Items from a data source:
------------------------------------------------
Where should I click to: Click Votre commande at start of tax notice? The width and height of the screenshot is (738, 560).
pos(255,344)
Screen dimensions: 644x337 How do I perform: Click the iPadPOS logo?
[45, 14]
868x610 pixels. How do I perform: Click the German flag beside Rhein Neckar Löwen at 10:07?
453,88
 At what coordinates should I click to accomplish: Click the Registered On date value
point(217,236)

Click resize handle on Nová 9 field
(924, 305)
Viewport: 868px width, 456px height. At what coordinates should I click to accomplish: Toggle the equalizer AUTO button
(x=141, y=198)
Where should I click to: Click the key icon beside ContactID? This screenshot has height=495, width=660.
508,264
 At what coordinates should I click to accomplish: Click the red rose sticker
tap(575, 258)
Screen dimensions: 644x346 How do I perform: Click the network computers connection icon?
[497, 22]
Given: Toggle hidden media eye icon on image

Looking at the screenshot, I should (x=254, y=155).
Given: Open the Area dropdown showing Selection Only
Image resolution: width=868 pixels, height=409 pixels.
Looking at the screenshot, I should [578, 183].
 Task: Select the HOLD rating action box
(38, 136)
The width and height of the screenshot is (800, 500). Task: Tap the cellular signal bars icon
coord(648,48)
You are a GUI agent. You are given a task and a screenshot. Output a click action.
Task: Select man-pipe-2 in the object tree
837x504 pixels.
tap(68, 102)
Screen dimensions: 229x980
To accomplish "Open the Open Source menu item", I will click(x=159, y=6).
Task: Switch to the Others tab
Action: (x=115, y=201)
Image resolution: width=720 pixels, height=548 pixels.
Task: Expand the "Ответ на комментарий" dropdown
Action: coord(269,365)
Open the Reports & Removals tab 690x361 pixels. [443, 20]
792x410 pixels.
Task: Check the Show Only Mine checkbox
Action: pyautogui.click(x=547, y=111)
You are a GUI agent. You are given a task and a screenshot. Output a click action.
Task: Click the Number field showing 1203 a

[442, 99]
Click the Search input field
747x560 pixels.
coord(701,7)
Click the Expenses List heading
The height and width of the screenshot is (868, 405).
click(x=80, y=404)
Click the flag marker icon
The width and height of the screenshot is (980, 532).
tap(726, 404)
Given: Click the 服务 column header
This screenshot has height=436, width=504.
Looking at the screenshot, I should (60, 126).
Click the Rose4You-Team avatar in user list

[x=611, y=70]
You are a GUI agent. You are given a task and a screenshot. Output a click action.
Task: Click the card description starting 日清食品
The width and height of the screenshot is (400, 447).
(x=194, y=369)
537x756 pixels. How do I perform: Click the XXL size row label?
------------------------------------------------
» Task goal: For this exercise, please output exactly the lines above starting at the line with "837x504 pixels." and ending at the line with "Given: Click the 服务 column header", ends included.

» Exercise response:
837x504 pixels.
tap(68, 102)
Screen dimensions: 229x980
To accomplish "Open the Open Source menu item", I will click(x=159, y=6).
Task: Switch to the Others tab
Action: (x=115, y=201)
Image resolution: width=720 pixels, height=548 pixels.
Task: Expand the "Ответ на комментарий" dropdown
Action: coord(269,365)
Open the Reports & Removals tab 690x361 pixels. [443, 20]
792x410 pixels.
Task: Check the Show Only Mine checkbox
Action: pyautogui.click(x=547, y=111)
You are a GUI agent. You are given a task and a screenshot. Output a click action.
Task: Click the Number field showing 1203 a

[442, 99]
Click the Search input field
747x560 pixels.
coord(701,7)
Click the Expenses List heading
The height and width of the screenshot is (868, 405).
click(x=80, y=404)
Click the flag marker icon
The width and height of the screenshot is (980, 532).
tap(726, 404)
Given: Click the 服务 column header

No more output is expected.